The Evolving Role of Accountants
With products like Turbo Tax improving, many wonder where this leaves accountants. Ironically, the evolving role of accountants is helping people save on their taxes. The Evolving Role of Accountants Given the fact that paying taxes isn’t the most popular of tasks, most people don’t give much thought to the role of accountants. Going to your accountant is often viewed much like going to the dentist. It is not going to be fun, but it needs to be done. While a toothache isn’t fun, an audit is one of the biggest fears of most taxpayers.
I guarantee you that no contestant would survive if the Fear Factor television show made them undergo a tax audit! Given this situation, it is hardly surprising that most people view the role of an accountant as the preparation of confusing tax returns. With the advent of tax preparation software programs, many wonder why they need an accountant. More than a few accountants have probably wondered as much also. There is no disputing the tax preparation software revolution has led to a different role for most accountants. Ironically, this is good for both taxpayers and accountants.

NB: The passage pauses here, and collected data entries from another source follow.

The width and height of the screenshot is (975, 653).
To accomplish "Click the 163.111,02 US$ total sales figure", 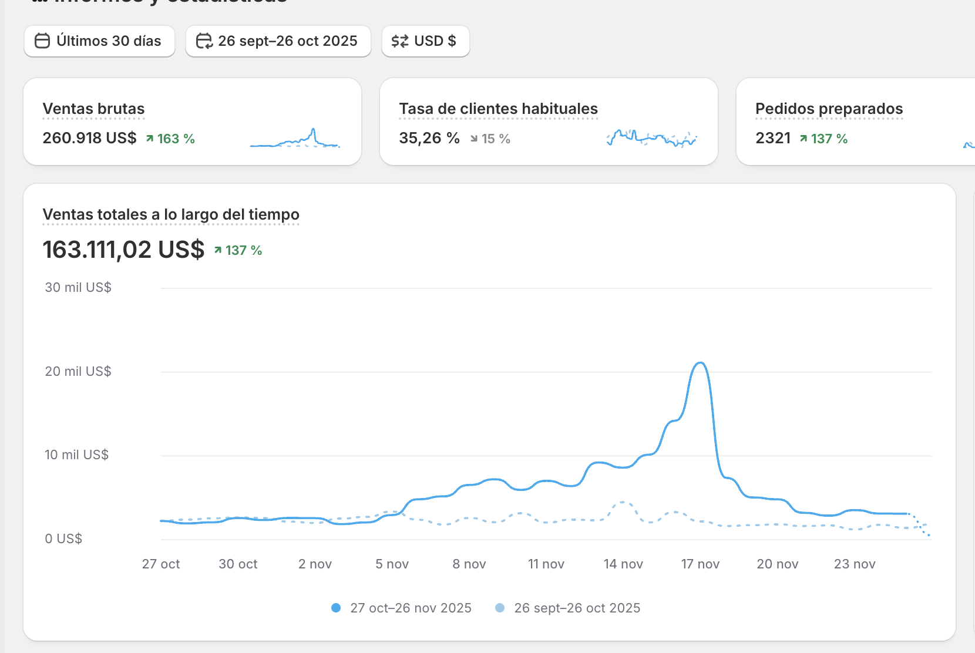I will (123, 250).
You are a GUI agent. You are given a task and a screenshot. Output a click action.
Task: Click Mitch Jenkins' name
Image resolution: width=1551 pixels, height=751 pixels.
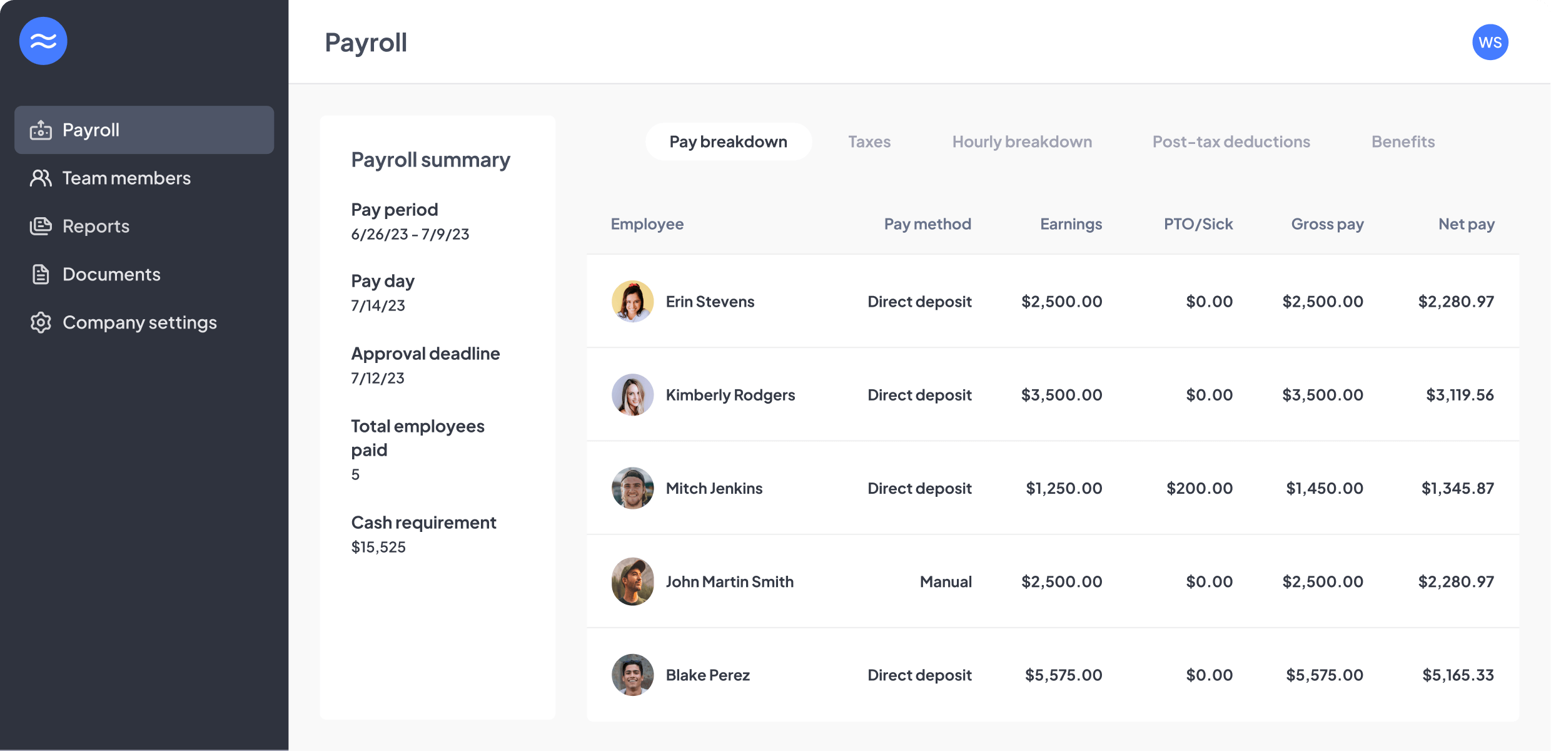714,488
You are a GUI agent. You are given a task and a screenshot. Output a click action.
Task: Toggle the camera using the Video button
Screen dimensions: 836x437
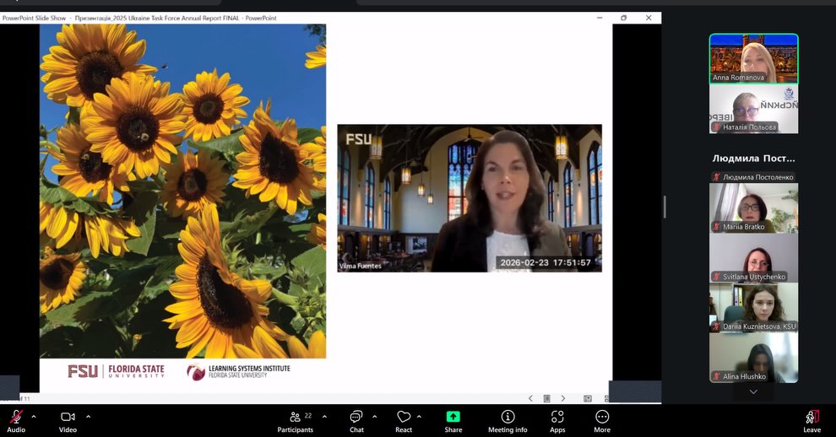68,418
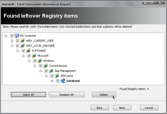The height and width of the screenshot is (114, 167).
Task: Click the Totalcmd registry key icon
Action: point(63,81)
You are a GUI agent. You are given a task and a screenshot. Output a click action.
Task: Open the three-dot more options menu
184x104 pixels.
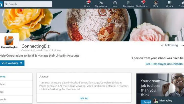(182, 45)
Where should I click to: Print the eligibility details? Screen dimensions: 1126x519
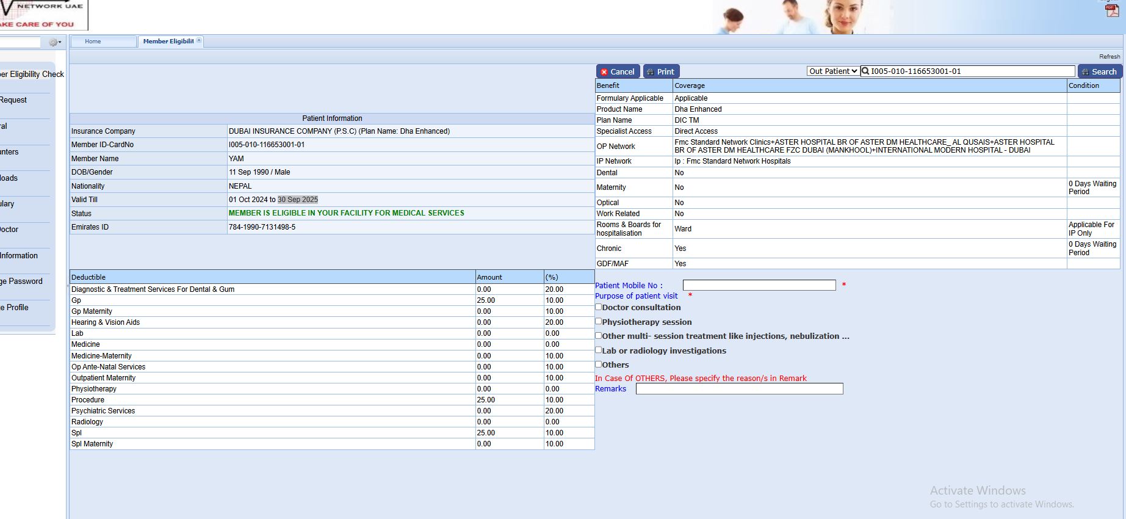pos(661,71)
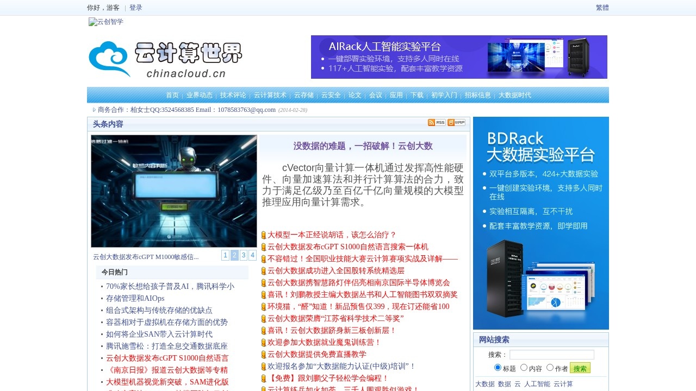Open the 云存储 navigation menu
The image size is (696, 391).
(x=305, y=94)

No longer does an accountant count on spending time filing out tax returns. Heck, even accountants use software to do this now! The role of accountants is now to do tax planning for their clients. The best accountant is one that drags you into his or her office once a year to look at your finances and plan a strategy to limit what you will pay the IRS. This should occur at some point during the beginning of the tax year, not a week before your tax returns are due! Unfortunately, a majority of accountants never took this step since they were to busy preparing the mountain of tax returns the federal and state governments now require. The evolving role of accountants, however, has let them return to the traditional position of coming up with proactive strategies to limit your tax bill. This is more interesting for them and obviously beneficial for you. Many thought tax software would eliminate much of the need for accountants. Ironically, the changes in their duties has returned them to their traditional role of giving tax planning advice.